Radar’s Spencer for Hire
Why an Ellie-nominated magazine bothers with Hills blog-baiting stunts.
For awhile, two stories in Radar’s April issue were contending for the coveted title of Most Buzzed About. One was John Cook’s no-holds-barred examination of Scientology’s recent struggles with anonymous hackers, outspoken ex-members and leaked internal videos featuring Tom Cruise’s steely-eyed reveries. The other was the 350-word debut of a new advice column, “Yo Spencer!,” in which Hills heel Spencer Pratt helps readers grapple with their personal quandaries.
On the surface, the pieces—a hard-hitting investigative feature and a cheap blog-baiting stunt—couldn’t be more different. But they spring from the same basic impulse. In both cases, the aim was to go where other publications generally fear to tread (I don’t know what’s worse, being on the Sea Org’s bad side, or on Lauren Conrad’s). As a new magazine in a crowded marketplace, Radar has no real choice but to take risks whenever possible. Otherwise we duplicate what’s already on the newsstand, in which case, why bother? We’ve published nine issues under our new owners, but there are still plenty of potential readers out there (millions, by my count) who have never heard of us. The cheapest, most effective—and frankly the most fun—way to reach them is by assigning and running stories that foment these little media frenzies we all love so much.

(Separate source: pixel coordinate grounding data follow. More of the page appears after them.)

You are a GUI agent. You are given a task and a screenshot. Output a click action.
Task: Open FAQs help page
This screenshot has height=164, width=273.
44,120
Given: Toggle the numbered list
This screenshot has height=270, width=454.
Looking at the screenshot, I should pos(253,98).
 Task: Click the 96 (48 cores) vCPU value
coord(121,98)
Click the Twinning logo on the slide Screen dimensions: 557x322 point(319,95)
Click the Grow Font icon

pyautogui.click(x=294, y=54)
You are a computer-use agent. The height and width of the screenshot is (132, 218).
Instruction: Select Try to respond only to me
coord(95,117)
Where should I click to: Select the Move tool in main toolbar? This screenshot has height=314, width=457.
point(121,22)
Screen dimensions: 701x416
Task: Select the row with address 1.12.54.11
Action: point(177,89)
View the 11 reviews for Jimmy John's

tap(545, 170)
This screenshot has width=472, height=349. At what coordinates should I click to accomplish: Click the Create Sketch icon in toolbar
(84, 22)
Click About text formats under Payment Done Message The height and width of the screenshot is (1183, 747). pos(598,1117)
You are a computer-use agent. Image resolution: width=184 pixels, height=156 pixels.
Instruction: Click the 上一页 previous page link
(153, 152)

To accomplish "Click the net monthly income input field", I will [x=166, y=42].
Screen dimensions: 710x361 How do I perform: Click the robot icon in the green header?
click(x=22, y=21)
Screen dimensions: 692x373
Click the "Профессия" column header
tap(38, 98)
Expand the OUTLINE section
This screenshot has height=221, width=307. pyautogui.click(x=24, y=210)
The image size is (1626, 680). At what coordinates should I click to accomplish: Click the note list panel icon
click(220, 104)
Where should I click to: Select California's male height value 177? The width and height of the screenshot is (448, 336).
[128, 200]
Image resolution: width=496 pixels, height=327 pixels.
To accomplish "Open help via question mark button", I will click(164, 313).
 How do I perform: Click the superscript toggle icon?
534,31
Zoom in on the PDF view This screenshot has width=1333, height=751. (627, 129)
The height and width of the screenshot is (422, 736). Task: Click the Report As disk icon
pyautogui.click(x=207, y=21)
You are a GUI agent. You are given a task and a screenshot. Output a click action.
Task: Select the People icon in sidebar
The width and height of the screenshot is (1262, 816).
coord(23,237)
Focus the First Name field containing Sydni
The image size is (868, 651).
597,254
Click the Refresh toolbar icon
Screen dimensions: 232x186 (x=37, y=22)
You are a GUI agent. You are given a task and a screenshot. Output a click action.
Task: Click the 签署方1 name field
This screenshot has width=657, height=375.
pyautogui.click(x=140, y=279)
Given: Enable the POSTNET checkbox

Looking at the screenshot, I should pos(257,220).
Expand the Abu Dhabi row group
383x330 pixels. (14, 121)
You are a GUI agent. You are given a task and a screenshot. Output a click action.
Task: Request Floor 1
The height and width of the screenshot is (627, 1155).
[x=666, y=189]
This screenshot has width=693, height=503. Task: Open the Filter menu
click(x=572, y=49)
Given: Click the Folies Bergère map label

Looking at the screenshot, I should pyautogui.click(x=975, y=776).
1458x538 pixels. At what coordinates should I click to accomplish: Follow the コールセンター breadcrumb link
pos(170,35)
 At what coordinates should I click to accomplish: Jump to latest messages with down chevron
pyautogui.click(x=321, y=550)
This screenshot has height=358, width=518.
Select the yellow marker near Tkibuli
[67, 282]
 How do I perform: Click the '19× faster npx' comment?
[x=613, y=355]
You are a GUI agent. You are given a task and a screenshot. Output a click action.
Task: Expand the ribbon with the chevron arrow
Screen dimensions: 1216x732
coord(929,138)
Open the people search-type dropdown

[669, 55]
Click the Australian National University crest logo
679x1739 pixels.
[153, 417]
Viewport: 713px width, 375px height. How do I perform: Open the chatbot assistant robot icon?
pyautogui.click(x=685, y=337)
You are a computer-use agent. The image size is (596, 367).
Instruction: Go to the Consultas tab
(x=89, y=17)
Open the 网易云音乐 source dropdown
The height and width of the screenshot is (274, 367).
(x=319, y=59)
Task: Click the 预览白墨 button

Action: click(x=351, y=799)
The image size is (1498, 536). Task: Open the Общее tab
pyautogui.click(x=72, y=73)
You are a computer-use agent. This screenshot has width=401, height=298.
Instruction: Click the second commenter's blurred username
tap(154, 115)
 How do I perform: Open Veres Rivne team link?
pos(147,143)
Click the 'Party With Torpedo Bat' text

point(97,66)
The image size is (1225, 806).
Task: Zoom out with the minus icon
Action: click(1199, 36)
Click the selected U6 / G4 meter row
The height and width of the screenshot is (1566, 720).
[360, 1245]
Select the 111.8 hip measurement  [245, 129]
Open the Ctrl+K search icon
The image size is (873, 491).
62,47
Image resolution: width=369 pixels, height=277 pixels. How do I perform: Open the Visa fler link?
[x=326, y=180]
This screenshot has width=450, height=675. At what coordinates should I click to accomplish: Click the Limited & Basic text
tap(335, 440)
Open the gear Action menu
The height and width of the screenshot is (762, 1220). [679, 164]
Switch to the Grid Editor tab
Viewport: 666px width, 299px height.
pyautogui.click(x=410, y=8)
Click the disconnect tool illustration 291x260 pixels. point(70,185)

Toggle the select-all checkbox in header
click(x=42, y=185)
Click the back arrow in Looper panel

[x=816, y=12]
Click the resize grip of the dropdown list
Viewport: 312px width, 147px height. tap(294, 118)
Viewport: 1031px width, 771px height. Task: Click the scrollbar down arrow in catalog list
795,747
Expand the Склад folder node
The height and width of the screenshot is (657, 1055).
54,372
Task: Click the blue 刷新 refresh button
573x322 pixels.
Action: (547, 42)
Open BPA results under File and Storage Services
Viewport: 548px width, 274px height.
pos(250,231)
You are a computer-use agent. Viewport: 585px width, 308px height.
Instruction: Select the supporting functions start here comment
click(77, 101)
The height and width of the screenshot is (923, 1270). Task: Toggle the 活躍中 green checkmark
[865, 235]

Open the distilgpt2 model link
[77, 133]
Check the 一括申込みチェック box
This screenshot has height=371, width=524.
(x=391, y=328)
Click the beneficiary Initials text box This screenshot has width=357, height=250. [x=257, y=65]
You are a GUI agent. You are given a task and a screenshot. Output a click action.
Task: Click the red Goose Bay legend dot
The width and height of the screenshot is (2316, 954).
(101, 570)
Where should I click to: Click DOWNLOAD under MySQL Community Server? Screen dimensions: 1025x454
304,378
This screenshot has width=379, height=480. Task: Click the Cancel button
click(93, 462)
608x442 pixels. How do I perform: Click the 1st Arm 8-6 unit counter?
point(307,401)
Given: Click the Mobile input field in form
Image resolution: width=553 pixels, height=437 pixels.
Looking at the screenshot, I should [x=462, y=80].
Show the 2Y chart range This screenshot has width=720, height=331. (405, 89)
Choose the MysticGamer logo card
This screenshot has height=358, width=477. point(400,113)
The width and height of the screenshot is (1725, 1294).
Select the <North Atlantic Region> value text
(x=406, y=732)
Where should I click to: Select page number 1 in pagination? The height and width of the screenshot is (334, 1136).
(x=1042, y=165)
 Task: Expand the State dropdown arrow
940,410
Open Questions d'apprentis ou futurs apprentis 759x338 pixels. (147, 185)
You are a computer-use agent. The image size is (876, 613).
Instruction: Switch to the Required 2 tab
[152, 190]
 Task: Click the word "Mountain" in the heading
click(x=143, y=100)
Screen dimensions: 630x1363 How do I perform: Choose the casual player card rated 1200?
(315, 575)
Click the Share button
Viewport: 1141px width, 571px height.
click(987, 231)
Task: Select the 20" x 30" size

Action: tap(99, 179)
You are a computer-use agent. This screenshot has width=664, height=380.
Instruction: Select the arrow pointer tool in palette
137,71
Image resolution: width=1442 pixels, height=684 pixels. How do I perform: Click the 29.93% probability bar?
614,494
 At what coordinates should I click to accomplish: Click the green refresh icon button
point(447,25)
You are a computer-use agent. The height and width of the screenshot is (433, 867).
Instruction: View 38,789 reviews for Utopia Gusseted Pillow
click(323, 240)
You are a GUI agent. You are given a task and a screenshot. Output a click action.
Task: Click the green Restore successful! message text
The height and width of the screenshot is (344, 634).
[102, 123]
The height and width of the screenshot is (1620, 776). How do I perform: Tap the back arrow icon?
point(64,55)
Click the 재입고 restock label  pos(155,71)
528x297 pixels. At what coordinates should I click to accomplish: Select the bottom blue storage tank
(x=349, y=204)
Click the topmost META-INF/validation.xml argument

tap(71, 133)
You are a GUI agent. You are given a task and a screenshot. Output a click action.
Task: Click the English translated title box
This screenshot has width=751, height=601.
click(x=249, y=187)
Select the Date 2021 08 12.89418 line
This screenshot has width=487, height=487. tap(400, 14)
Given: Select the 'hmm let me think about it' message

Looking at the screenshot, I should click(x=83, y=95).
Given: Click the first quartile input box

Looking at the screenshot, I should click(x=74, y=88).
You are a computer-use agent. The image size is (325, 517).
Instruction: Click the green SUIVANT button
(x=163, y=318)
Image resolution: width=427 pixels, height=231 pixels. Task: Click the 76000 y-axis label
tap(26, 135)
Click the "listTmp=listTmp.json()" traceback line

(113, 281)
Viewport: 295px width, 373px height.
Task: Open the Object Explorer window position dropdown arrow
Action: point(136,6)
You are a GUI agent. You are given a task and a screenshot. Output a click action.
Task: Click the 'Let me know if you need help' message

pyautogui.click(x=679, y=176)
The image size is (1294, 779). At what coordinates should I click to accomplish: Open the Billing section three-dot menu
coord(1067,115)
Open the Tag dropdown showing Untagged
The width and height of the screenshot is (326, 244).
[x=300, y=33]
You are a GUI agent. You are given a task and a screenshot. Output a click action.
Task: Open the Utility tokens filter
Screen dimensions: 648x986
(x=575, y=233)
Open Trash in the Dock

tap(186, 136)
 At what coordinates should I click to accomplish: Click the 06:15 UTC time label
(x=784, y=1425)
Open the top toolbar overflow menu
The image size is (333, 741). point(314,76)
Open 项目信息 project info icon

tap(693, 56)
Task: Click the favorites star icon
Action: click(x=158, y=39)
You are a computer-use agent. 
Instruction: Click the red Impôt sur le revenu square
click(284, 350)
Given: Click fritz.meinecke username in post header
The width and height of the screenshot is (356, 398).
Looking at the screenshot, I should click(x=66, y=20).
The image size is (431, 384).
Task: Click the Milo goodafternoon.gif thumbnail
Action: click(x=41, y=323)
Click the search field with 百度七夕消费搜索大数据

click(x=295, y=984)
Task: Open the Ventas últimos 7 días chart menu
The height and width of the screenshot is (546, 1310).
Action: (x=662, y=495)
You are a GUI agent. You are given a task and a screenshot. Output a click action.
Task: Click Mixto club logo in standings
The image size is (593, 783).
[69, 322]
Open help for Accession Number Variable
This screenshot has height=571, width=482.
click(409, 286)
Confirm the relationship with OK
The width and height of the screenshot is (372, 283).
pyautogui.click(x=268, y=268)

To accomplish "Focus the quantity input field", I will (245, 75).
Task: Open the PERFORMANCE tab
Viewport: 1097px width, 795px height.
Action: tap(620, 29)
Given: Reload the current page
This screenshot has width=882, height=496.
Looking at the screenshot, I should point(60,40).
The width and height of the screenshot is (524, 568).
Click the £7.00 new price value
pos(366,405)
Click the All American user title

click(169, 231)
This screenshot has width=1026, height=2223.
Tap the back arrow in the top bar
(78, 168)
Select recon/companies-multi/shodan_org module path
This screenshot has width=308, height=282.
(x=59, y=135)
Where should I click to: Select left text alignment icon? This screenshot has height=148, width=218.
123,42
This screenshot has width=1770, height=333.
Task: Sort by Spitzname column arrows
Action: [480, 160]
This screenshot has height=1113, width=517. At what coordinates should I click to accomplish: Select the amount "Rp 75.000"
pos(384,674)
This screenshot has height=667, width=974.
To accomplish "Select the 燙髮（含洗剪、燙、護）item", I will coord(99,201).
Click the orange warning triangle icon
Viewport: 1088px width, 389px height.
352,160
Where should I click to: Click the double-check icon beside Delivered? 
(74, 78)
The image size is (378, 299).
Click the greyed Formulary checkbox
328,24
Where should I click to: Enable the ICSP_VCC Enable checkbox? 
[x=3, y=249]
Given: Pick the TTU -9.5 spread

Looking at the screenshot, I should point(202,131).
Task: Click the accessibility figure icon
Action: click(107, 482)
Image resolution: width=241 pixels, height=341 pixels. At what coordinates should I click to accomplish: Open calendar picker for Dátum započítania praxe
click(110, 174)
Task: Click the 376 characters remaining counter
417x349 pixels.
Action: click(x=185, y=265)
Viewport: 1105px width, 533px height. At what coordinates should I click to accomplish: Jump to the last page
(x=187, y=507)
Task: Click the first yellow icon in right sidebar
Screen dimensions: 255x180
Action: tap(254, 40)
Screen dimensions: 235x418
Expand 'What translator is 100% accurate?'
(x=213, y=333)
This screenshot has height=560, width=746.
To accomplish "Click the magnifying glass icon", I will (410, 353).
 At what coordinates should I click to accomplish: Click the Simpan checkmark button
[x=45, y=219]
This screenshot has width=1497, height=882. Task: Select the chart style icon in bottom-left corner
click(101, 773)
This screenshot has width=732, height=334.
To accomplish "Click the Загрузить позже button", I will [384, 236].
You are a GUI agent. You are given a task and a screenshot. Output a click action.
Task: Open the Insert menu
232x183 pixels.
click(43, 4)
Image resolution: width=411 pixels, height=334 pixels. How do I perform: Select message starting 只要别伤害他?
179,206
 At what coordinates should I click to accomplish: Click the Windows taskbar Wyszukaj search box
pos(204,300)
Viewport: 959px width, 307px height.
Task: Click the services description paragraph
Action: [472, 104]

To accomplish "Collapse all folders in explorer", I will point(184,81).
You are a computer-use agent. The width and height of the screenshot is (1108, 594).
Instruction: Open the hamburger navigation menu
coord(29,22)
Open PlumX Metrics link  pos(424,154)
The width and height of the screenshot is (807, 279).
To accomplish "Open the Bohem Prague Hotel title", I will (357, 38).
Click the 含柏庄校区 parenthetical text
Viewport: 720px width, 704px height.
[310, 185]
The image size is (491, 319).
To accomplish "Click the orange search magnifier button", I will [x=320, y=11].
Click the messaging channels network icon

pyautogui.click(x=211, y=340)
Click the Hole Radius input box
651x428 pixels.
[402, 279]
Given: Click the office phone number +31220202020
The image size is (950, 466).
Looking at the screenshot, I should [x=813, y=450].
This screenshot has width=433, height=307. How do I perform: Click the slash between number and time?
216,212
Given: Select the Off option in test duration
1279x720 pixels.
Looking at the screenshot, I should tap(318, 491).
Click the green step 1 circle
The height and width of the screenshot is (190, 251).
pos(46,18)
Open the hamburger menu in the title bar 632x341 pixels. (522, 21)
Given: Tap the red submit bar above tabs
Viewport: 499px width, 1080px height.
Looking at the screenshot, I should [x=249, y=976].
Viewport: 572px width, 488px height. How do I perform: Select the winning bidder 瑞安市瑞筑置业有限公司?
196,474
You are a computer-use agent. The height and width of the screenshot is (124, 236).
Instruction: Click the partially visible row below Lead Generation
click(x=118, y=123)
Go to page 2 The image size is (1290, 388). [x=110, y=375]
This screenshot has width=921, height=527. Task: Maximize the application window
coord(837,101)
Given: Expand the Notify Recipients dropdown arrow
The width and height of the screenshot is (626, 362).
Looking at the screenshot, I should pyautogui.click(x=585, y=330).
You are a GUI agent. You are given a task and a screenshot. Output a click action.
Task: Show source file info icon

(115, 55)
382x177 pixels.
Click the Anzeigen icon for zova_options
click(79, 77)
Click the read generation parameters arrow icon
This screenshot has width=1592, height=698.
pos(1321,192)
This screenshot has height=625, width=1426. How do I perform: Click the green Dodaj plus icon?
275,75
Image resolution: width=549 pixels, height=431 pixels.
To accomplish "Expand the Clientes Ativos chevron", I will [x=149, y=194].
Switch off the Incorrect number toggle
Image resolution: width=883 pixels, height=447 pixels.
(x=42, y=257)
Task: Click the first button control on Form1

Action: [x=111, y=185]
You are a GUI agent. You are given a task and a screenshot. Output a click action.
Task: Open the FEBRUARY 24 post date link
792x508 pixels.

At the moment, it looks like Spencer Pratt is pulling into the lead in that regard. Even the Associated Press covered his foray into magazine journalism, which turns out to be, to my mind, one of the more enjoyably frank advice columns available. Nevertheless, the idea has been a bit controversial around the Radar offices. Some colleagues wondered if Spencer could really write. (He can.) Others decried the idea of soliciting advice from a guy most of America is convinced is nothing but a Machiavellian hustler. (Who better?) And then there were the hardcore haters, who crinkle their noses at the merest mention of the new addition to our writing stable.
Of course, most of this last bunch are card-carrying members of Team Lauren, still fuming over Heidi’s “betrayal” of their doormat diva. To them I can only point out that we put their Hollywood heroine on our March cover and declared her the most influential fashionista of the moment. After all, we always strive for balance.